We’ve all experienced guilt trips.
You know, those episodes where people try to make you feel bad for doing or not doing something.
A guilt trip can technically be defined as an attempt to make someone feel guilty about doing or not doing something.
Guilt is an effective emotional tool when weaponized and used against people.
In fact, making people feel guilty can be a common tactic that some people use to get others to do what they want them to do.
The big downside to this, of course, is that guilt-tripping is a very negative thing to do to someone.
Guilt is a negative emotion.
So using guilt as a weapon is like trying to make someone feel negative because you didn’t get the thing you wanted.
But here’s the problem:
What happens when people try to guilt-trip you?
How should you handle it?
How can you keep this unhealthy negative behavior from affecting you?
The thing about guilt trips that’s important to keep in mind is that sometimes they’re intentional, and sometimes they’re unintentional.
Sometimes, people use guilt very deliberately to try to get what they want.
But sometimes, their intent isn’t necessarily to make you feel guilty… but to just complain or vent about how they feel.
Of course, at the end of the day, both of these examples will make you feel negative and bad.
And the best way to deal with them is to treat them both as exactly what they are:
Here are 3 tips for how to overcome them.
1. Understand That People Are Going To Do It
People guilt trip.
It’s a very common thing, and it happens every day.
But that also doesn’t mean that you need to allow it to happen to you.
2. Draw Boundaries
When people try to guilt-trip you, one of the best things that you can do is to identify the problem and draw a boundary.
For example, if your friend asks you to loan them some money, but you don’t want to loan them money because you have a feeling that they won’t pay you back, they might try to make you feel guilty by saying something like:
“Wow, I just thought I could rely on my friends to help me during a hard time. But I guess not. Nevermind. I guess I’m just screwed.”
But see, it’s really important that you keep in mind that you’re not responsible for their bad feelings or circumstances.
Even if you are their friend and care about them, it’s still important for you to understand that you’re not responsible for someone’s inherent feelings of sadness, or for their lack of money.
You’re only responsible for what you do.
Now, if you legitimately treated your friend badly—then your feelings of guilt may be helpful; because they can let you know that you should probably apologize or make things right.
This is the useful thing about guilt. It can motivate us to try to be better in our relationships.
But if you haven’t treated someone badly, you have nothing to feel guilty about.
Draw a boundary by reminding yourself that you’re not responsible for this negative feeling that your friend has, and try to absolve yourself of feeling guilty.

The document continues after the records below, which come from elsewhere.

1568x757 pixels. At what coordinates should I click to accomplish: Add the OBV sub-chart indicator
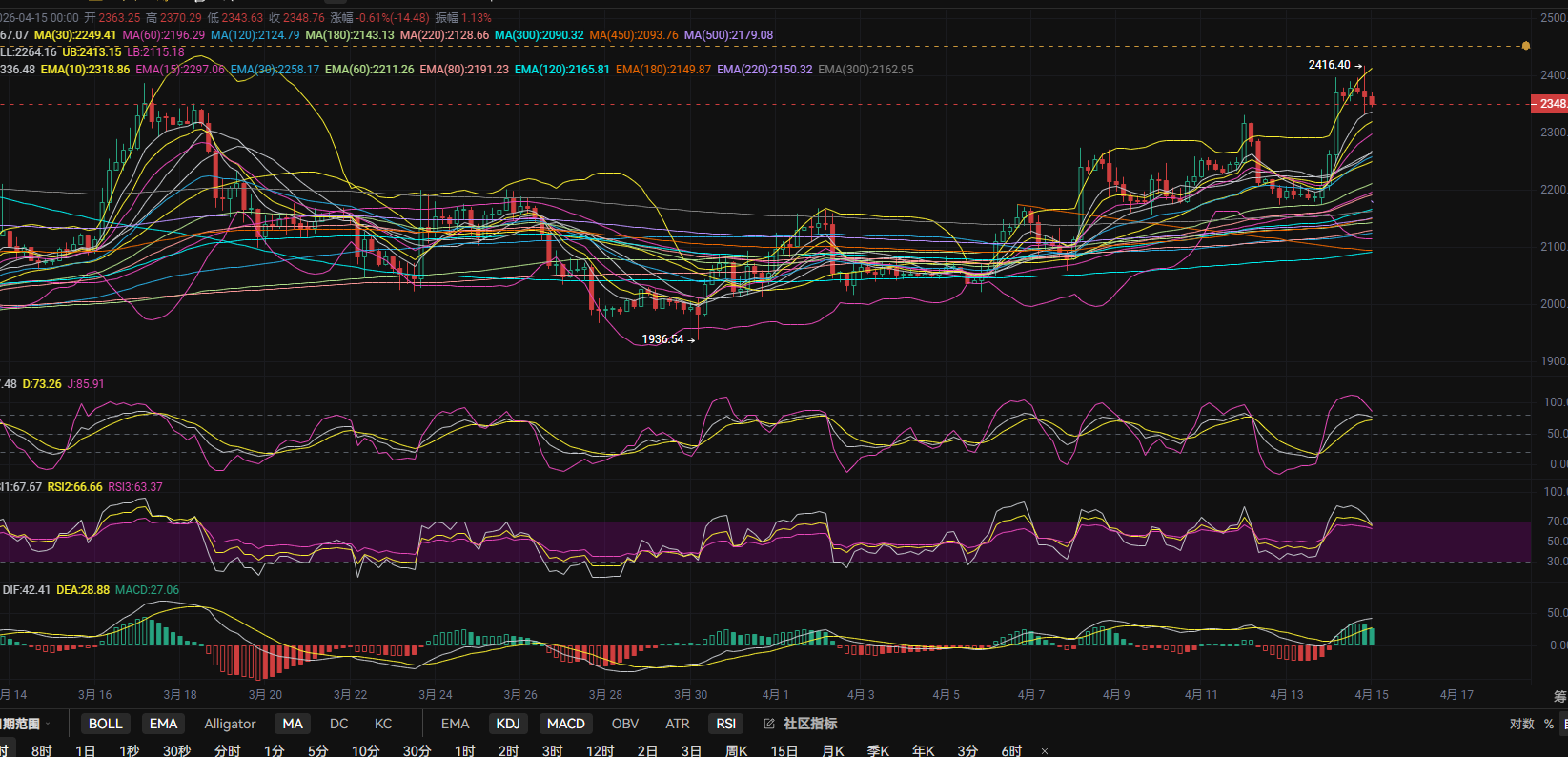tap(625, 724)
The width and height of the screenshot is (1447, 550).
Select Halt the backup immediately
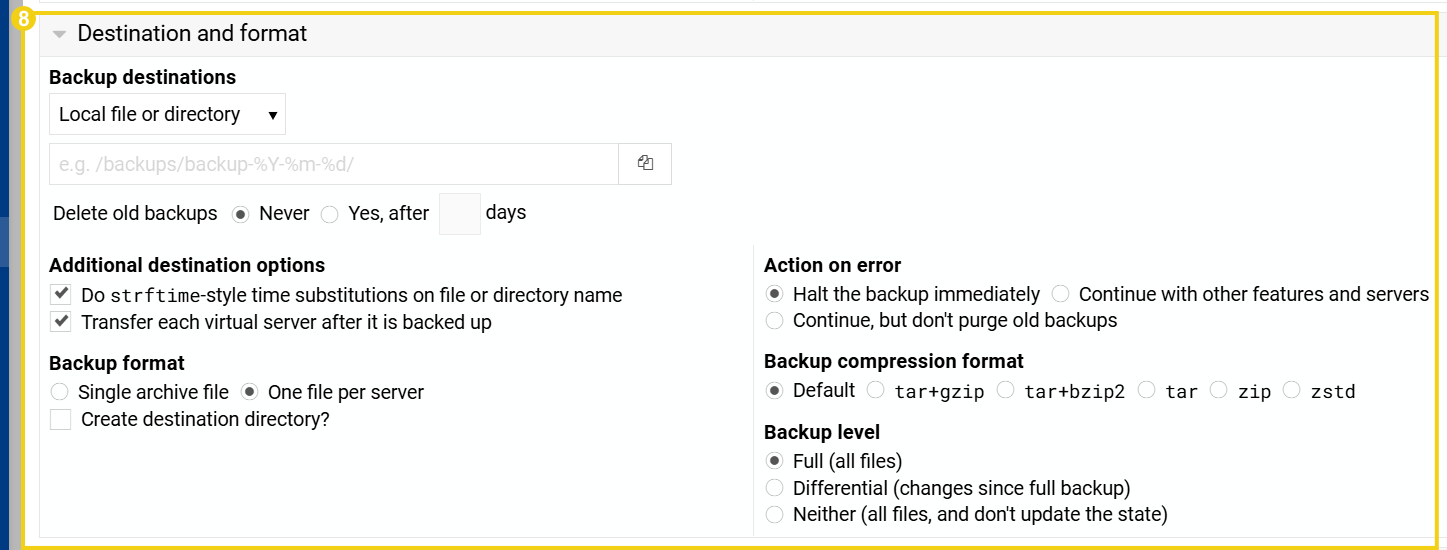(774, 294)
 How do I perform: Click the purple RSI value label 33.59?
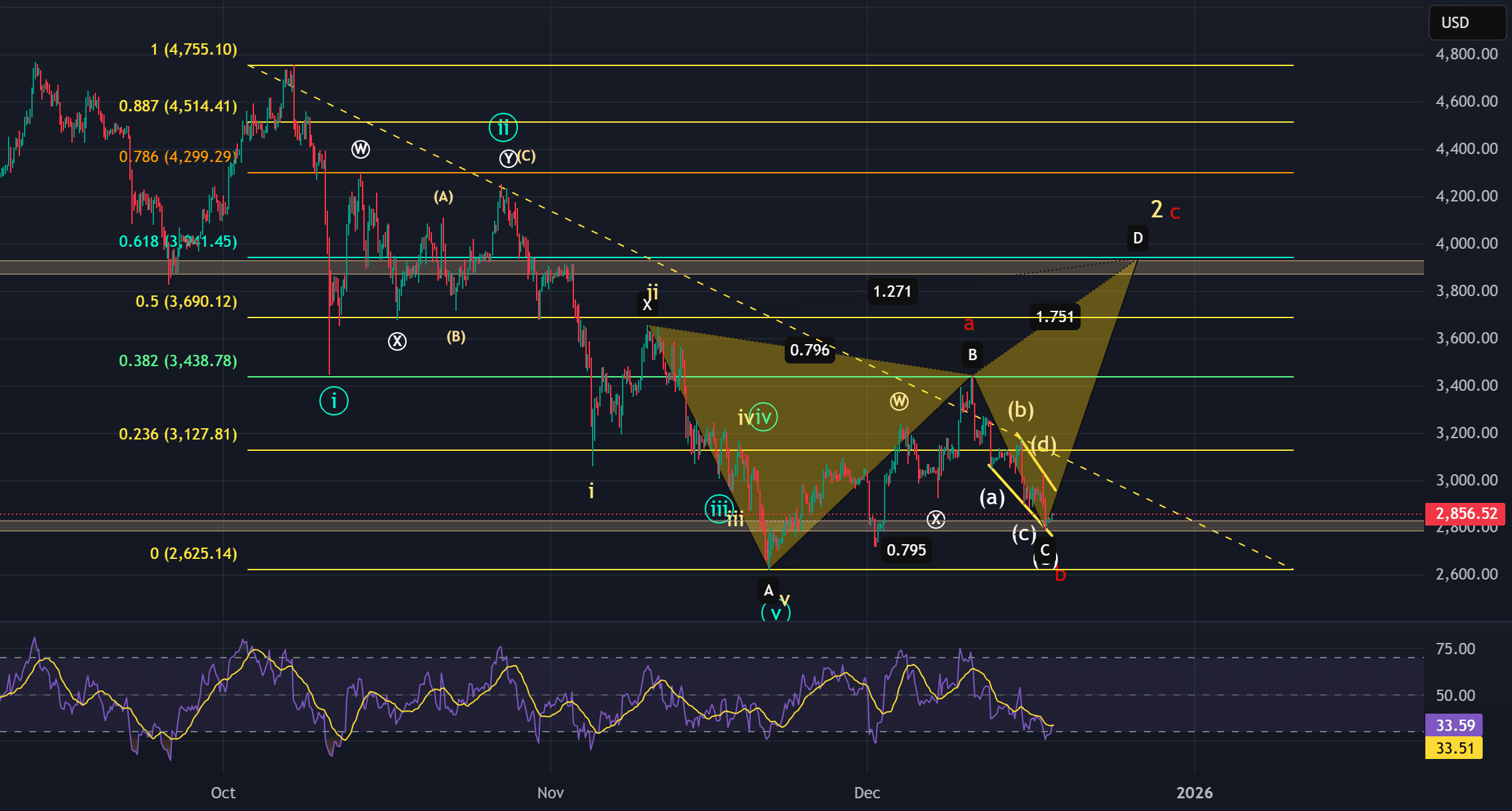point(1454,725)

3. Cut Negative People Out Of Your Life
This can be a very difficult step.
But sometimes, the best way to deal with negative people is to stop spending so much time around them.
As a general rule, a person is considered a positive influence if four out of five interactions with them are good, while one out of five interactions with them classify as negative (after all, nobody is perfect).
So for example, if a friend is mostly positive and fun to hang out with four out of five times, but very grumpy and difficult to hang out with one out of five times, you could technically classify them as a ‘positive’ friend.
But if they tip the scales any further to the negative than that, there’s a good chance that your investment is actually working against you instead of for you in this friendship or relationship.
As such, it might be useful to pull back your investment into that person—and to spend your time and energy with other people who are having a more positive influence on your life.